Modern revolutions and the mass media

Karl Marx, the ideologue of communism, did not think that the peasantry could be a force for socialist revolution.  There were two reasons.  First, since their quest was limited to owning land, peasants tended to be politically conservative. Second – and I think this was the more important point – the peasants in their farms, unlike workers in factories, were typically isolated from one another, and therefore unable to form the class consciousness essential to a revolution.

Since the publication of The Communist Manifesto 163 years ago, the conditions for the revolutionary transformation of societies have radically changed. The industrial working class that Marx saw as the leading force of the socialist revolution has dramatically shrunk.  The modern work place has itself been transformed.  Today’s worker would likely be trapped at his or her fully-computerized work station all day, as isolated from fellow workers as the peasantry of agrarian society.  Still, Marx’s insight on the importance of communication in any revolutionary effort remains as valid as ever.

Digital technology has revolutionized communications and, in so doing, it has completely reconfigured the conditions of possibility of political revolutions.  Nowhere is this more evident than in the crucial role that the electronic mass media are playing in the political convulsions now sweeping the despotic regimes of the Arab world.  A close look at images of any of the recent demonstrations that have found their way into newspapers and television news programs all over the world would reveal one small but significant detail.  In all of them, we would find demonstrators taking snap shots of unfolding events with their camera-equipped mobile phones.

Ageing Arab despots, ensconced in their archaic palaces, will probably never know what those little electronic gadgets in the hands of young people can do.  They are likely to think these are nothing but harmless mobile telephones.  They do not know that these phones can virally disseminate short messages in the blink of an eye.  That they can take photos and videos, upload them on Facebook, or transmit these to other mobile phones and computers all over the world in real time.  Marx’s original image of revolutions was based on face-to-face interaction, or, at best, communication mediated by pamphlets and manifestos.  Today’s revolutionary activist is a one-person news bureau with an amazing global reach made possible by the Internet.

The Internet has given world opinion a powerful seat in every nation’s political system.  It has altered the horizon of revolutionary struggles by conferring global sympathy upon spontaneous, unarmed, and non-violent popular uprisings, while summoning instant condemnation for the naked use of force by rulers.  It has led to a re-discovery of the methods of Gandhian non-violent resistance.

Gene Sharp, the theoretician of non-violent struggles who brought Gandhi’s strategy of passive resistance up to date, wrote: “The old preconception that violent means always work quickly and nonviolent means always require vast time is clearly not valid.  Although much time may be required for changes in the underlying situation and society, the actual fight against a dictatorship sometimes occurs relatively quickly by nonviolent struggle.”
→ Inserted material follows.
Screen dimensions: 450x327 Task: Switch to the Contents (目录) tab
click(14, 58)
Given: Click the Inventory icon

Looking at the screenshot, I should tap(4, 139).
But, international pressure alone cannot topple down tyrants.  The local resistance has to be strong, persistent, and methodical.  “The conclusion is a hard one,” says Sharp.  “When one wants to bring down a dictatorship most effectively and with the least cost then one has four immediate tasks: (1) One must strengthen the oppressed population themselves in their determination, self-confidence, and resistance skills; (2) One must strengthen the independent social groups and institutions of the oppressed people; (3) One must create a powerful internal resistance force; and (4) One must develop a wise grand strategic plan for liberation and implement it skillfully.”

But, how does one strengthen the resistance, self-confidence, and determination of the oppressed population?  Again, we must re-visit the role of the mass media.   Apart from informing and enriching the perspective of global opinion, the mass media perform another vital role.  For want of a better word, I call it the “confirmatory” function of the mass media.  A mass action or event acquires a different reality the moment it enters the media’s field of vision.  By documenting and reporting it, the mass media confirm its facticity, give it authority as it were.  This is more than a witnessing function.

I distinctly recall what it meant to us during those four days in February 1986 when the only radio station that managed to remain on the air –  the clandestine “Radyo Bandido” – continued to broadcast events as they unfolded.  In lieu of mobile phones, we brought transistor radios to Edsa.  The broadcasts linked the mass actions in various parts of the country to one another, and the whole protest movement to the rest of the nation. From outside, Filipinos living overseas would record and send betamax copies of the foreign networks’ broadcasts of the dramatic events that we were creating at home.  I remember how much it mattered to us to know that we were not alone, that the world was watching, as we were making history.

It is what ultimately sustains courage and builds confidence – the experience of being swept by a historic tide more powerful than any human being.